--- begin PROVIDED MATERIAL ---

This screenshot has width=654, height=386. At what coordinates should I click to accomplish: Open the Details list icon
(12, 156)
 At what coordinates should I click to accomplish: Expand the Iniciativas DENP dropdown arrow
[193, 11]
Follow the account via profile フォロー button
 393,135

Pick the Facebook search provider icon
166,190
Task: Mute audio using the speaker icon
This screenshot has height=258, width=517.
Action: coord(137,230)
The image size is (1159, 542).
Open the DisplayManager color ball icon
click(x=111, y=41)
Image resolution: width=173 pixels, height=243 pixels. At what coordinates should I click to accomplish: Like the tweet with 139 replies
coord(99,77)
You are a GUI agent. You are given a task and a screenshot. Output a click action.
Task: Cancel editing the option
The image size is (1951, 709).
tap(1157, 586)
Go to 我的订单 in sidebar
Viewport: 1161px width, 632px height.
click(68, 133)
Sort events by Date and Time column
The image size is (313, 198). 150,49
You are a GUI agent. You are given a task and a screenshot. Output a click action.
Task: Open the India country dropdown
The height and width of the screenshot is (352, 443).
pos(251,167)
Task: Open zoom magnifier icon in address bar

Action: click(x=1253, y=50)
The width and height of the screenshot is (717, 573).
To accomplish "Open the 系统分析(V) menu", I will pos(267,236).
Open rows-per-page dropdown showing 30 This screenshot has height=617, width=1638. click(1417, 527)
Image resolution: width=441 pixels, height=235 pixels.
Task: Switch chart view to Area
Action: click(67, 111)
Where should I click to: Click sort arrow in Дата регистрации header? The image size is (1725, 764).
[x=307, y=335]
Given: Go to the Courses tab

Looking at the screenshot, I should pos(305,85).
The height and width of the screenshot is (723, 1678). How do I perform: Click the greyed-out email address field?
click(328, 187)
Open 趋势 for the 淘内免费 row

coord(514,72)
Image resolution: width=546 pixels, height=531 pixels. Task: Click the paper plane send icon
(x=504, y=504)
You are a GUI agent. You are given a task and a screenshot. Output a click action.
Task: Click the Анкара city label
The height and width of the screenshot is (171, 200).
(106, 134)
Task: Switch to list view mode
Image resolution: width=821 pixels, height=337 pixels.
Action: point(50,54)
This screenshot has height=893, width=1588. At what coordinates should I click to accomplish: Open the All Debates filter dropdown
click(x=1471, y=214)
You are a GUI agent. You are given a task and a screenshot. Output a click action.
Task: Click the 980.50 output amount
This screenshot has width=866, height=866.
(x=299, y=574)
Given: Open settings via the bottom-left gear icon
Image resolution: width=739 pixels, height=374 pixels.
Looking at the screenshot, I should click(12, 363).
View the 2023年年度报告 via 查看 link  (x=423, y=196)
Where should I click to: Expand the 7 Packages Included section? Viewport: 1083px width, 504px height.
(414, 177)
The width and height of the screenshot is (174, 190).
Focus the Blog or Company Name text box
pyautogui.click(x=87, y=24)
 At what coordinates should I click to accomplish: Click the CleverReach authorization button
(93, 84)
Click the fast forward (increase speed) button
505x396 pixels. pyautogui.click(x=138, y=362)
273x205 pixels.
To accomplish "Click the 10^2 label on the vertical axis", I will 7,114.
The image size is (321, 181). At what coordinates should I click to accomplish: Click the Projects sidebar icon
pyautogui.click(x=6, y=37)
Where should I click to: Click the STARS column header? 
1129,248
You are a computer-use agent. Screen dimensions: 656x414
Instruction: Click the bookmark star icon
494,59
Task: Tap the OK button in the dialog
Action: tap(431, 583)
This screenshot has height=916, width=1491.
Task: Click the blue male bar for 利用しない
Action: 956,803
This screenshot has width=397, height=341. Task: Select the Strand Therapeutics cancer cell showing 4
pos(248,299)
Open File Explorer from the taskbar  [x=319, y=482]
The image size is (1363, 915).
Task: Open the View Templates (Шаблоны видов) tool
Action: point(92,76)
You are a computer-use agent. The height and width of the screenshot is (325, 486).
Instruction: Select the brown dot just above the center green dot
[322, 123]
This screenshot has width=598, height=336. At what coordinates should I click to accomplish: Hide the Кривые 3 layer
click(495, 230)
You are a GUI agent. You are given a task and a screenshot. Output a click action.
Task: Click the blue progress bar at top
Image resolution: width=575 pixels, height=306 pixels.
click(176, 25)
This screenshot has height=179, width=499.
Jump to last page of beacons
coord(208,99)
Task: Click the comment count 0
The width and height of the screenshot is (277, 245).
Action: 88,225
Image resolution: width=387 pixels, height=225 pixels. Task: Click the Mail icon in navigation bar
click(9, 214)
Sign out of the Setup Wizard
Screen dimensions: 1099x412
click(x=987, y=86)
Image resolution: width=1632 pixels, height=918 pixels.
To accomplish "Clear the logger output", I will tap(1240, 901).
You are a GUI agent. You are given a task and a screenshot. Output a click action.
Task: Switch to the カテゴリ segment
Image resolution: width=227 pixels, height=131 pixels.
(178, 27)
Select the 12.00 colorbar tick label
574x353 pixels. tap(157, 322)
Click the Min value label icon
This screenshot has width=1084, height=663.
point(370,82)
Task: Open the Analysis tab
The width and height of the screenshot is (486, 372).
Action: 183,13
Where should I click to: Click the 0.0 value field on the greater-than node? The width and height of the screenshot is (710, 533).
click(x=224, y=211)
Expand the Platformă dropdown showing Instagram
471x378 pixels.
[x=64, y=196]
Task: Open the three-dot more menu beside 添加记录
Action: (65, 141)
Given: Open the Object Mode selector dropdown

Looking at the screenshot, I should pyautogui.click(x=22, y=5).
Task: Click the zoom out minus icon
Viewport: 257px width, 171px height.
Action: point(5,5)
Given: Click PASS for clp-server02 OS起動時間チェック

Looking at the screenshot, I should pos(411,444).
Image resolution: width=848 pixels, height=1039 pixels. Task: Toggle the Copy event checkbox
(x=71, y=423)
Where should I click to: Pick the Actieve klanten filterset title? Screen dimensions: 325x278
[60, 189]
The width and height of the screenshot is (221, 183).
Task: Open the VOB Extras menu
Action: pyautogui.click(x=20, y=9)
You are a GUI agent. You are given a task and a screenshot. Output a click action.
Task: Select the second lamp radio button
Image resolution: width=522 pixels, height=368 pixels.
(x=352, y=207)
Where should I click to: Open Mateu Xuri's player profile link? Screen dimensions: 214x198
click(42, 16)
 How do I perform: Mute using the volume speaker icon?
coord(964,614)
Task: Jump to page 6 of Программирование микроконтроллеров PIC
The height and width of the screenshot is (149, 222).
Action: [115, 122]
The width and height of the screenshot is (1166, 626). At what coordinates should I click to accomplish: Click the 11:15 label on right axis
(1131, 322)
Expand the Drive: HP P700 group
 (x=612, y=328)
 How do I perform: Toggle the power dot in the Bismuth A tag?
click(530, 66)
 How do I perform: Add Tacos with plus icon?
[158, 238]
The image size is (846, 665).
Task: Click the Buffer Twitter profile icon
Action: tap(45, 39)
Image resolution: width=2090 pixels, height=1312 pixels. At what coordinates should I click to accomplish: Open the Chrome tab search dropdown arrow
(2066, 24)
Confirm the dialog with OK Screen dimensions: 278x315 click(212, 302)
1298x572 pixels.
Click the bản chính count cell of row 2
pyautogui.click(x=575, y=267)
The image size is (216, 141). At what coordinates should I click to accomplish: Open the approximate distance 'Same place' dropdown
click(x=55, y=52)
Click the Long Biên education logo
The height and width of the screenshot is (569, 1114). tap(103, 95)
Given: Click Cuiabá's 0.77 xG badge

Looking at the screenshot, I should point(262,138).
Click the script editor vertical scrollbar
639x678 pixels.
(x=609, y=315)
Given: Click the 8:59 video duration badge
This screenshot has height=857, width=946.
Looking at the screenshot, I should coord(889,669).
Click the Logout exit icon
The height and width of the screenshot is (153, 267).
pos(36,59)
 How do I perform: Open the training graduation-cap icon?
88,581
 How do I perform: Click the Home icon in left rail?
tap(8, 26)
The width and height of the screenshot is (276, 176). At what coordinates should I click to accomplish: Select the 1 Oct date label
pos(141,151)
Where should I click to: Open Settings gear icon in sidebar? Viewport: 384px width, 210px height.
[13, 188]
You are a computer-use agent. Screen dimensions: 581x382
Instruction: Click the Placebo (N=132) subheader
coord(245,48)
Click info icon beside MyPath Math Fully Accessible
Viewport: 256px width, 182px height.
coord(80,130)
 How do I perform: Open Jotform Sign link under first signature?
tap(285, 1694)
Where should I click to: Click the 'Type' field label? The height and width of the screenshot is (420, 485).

--- end PROVIDED MATERIAL ---

EXERCISE BRIEF
Recast the listing above as a JSON list of strings, one string per line, from the line with "The width and height of the screenshot is (717, 573)." up to and including the line with "View the 2023年年度报告", leaving out blank lines.

TASK RESPONSE
[
  "The width and height of the screenshot is (717, 573).",
  "To accomplish \"Open the 系统分析(V) menu\", I will pos(267,236).",
  "Open rows-per-page dropdown showing 30 This screenshot has height=617, width=1638. click(1417, 527)",
  "Image resolution: width=441 pixels, height=235 pixels.",
  "Task: Switch chart view to Area",
  "Action: click(67, 111)",
  "Where should I click to: Click sort arrow in Дата регистрации header? The image size is (1725, 764).",
  "[x=307, y=335]",
  "Given: Go to the Courses tab",
  "Looking at the screenshot, I should pos(305,85).",
  "The height and width of the screenshot is (723, 1678). How do I perform: Click the greyed-out email address field?",
  "click(328, 187)",
  "Open 趋势 for the 淘内免费 row",
  "coord(514,72)",
  "Image resolution: width=546 pixels, height=531 pixels. Task: Click the paper plane send icon",
  "(x=504, y=504)",
  "You are a GUI agent. You are given a task and a screenshot. Output a click action.",
  "Task: Click the Анкара city label",
  "The height and width of the screenshot is (171, 200).",
  "(106, 134)",
  "Task: Switch to list view mode",
  "Image resolution: width=821 pixels, height=337 pixels.",
  "Action: point(50,54)",
  "This screenshot has height=893, width=1588. At what coordinates should I click to accomplish: Open the All Debates filter dropdown",
  "click(x=1471, y=214)",
  "You are a GUI agent. You are given a task and a screenshot. Output a click action.",
  "Task: Click the 980.50 output amount",
  "This screenshot has width=866, height=866.",
  "(x=299, y=574)",
  "Given: Open settings via the bottom-left gear icon",
  "Image resolution: width=739 pixels, height=374 pixels.",
  "Looking at the screenshot, I should click(12, 363).",
  "View the 2023年年度报告 via 查看 link  (x=423, y=196)"
]